Raid in case, ditte e gioielleria: chiesto il processo per la banda dei sinti

Son ben 19 gli imputati nell'indagine dei carabinieri

Carabinieri alla gioielleria di Nave dopo la rapina (foto Alcide)

Carabinieri alla gioielleria di Nave dopo la rapina (foto Alcide)

Lucca, 4 ottobre 2016 - La Procura ha chiuso l’inchiesta sulla banda di sinti accusata di aver commesso una lunga serie di furti e una rapina in Lucchesia. Chiesto il rinvio a giudizio di ben 19 persone tra Lucca, Versilia e Valdinievole, per reati che vanno dall’associazione a delinquere al furto, alla rapina e alla ricettazione.
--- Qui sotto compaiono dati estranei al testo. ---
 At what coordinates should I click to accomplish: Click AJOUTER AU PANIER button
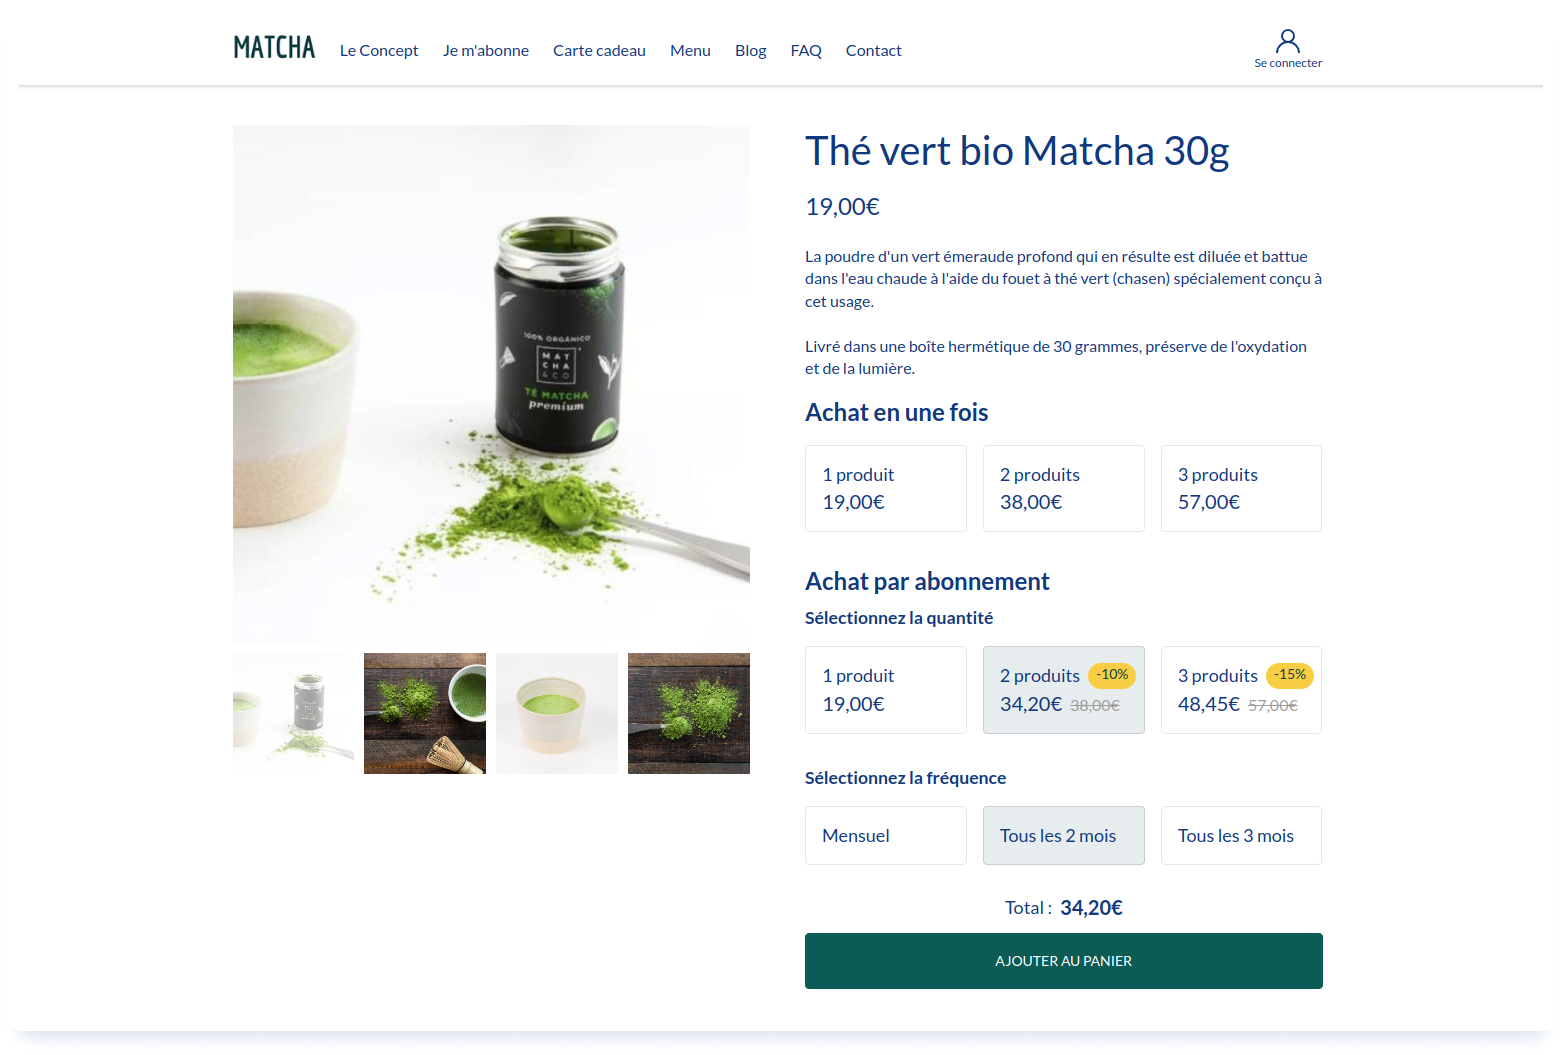pos(1064,961)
A smascherarli nei mesi scorsi erano state le indagini dei carabinieri del nucleo investigativo e del nucleo operativo e radiomobile di Lucca, con l’operazione «Non stop». Questi gli imputati per i quali il pm Aldo Ingangi chiede il processo, sia pure con posizioni assai differenziate. Clei Satori, 38 anni; Ismaele Lebbiati, 19 anni e Domenico Tarantino, 28 anni, che si trovano da tempo in carcere per la brutale rapina commessa il 12 gennaio scorso ai danni dell’orefice Aldebrando Del Pecchia ammanettato e picchiato nella sua gioielleria silla via Sarzanese a Nave.
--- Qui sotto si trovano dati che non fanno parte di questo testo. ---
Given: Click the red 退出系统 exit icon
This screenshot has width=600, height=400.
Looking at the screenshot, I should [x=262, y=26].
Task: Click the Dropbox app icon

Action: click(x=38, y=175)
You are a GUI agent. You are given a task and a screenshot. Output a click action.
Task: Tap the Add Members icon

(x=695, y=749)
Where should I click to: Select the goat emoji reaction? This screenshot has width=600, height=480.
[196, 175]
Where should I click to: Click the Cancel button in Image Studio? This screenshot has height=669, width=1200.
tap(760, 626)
Chiesto il giudizio anche per Daniel Di Leo, 32 anni; Cesare Satori , di 38; Alessandro Bini, 32; Virginia Maccani, 22 anni; Patrik Cavazza, di 37 anni; Maria Satori, di 40 anni; Samuele Ammoscato, 24 anni; Eersemberger Sergio, di 42; Angelo Onorato, 36 anni; Mirko Antonio Beschi, di 42 anni; Consuelo Iussi, 35 anni e Deborah Iussi, 34 (entrambe versiliesi); Michele Bordigoni, 35; Francesco Moscatelli, 24 anni e Denis Hudorovich, 24 anni. Nei guai anche Paola Barbato, 51 anni di Montecatini, che era titolare di un «Compro oro» nella cittadina termale ed è accusata di essere l’addetta alla ricettazione dell’oro e dei preziosi frutto dei vari colpi della banda. La lunga e complessa indagine dei carabinieri era nata dopo il sequestro di refurtiva trovata ad alcuni sinti abitanti nel campo nomadi di Maggiano, ma si era allargata ad altri sinti dei campi nomadi di Lucca e della Versilia, trovando collegamenti tra la recrudescenza di furti in case e attività commerciali, riconducibili alla stessa banda.
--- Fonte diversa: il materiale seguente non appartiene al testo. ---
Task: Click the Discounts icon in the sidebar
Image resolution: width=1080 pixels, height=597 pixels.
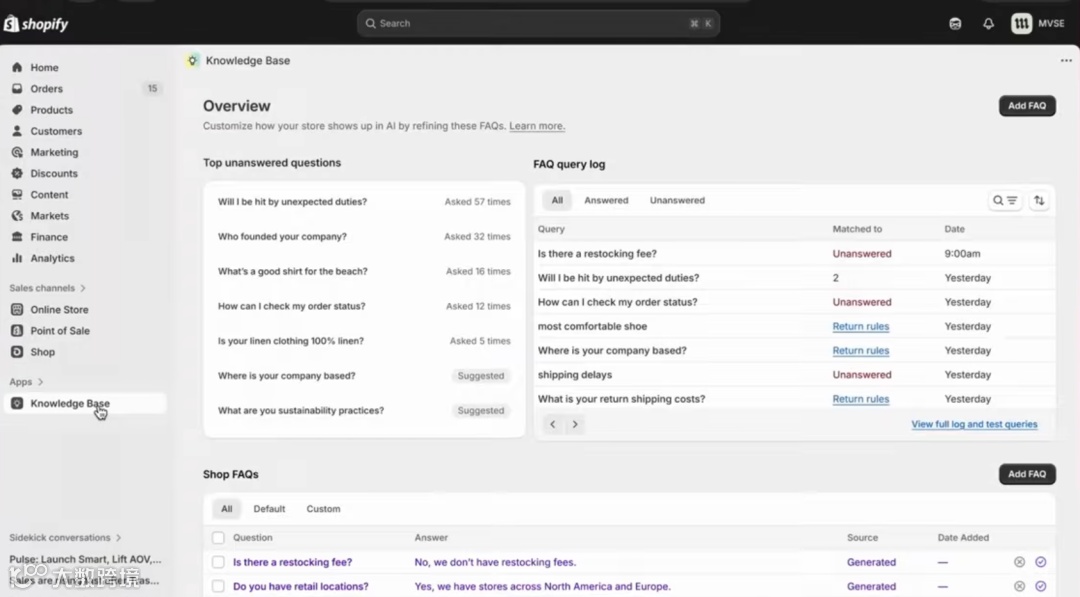Action: click(17, 174)
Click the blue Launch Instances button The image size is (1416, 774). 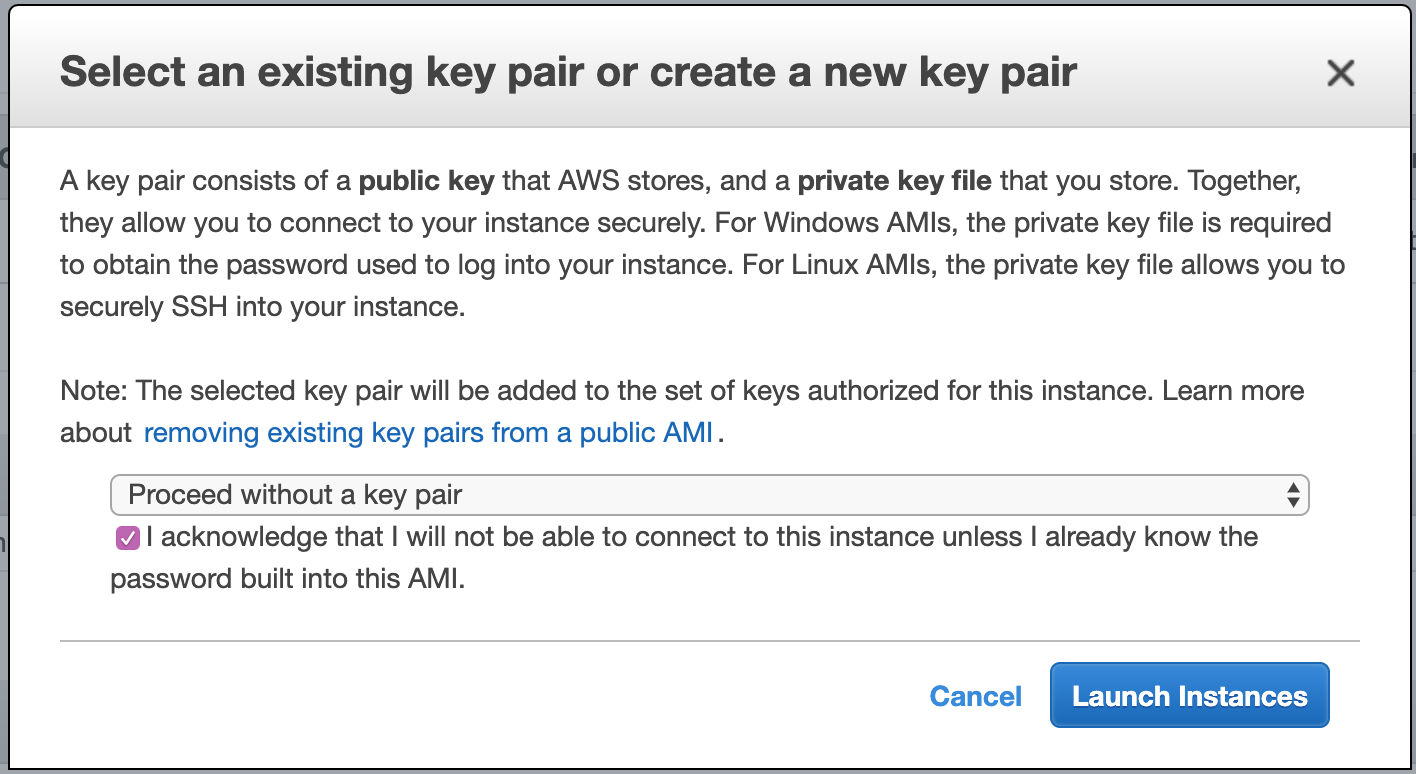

Era emerso che il gruppo si dedicava a furti di ogni genere: dai quelli di borse nelle auto lasciate in sosta davanti alle scuole, all’utilizzo illecito di carte di credito e bancomat, dai furti in abitazione, ditte ed esercizi commerciali di Lucca e Piana, ai raid ai danni di banche ed uffici postali: in particolare a Quiesa e a San Martino in Freddana dove erano stati sradicati gli sportelli bancomat. Poi il colpo più clamoroso e maldestro: la rapina da 60mila euro alla gioielleria di Nave, finita con una raffica di arresti.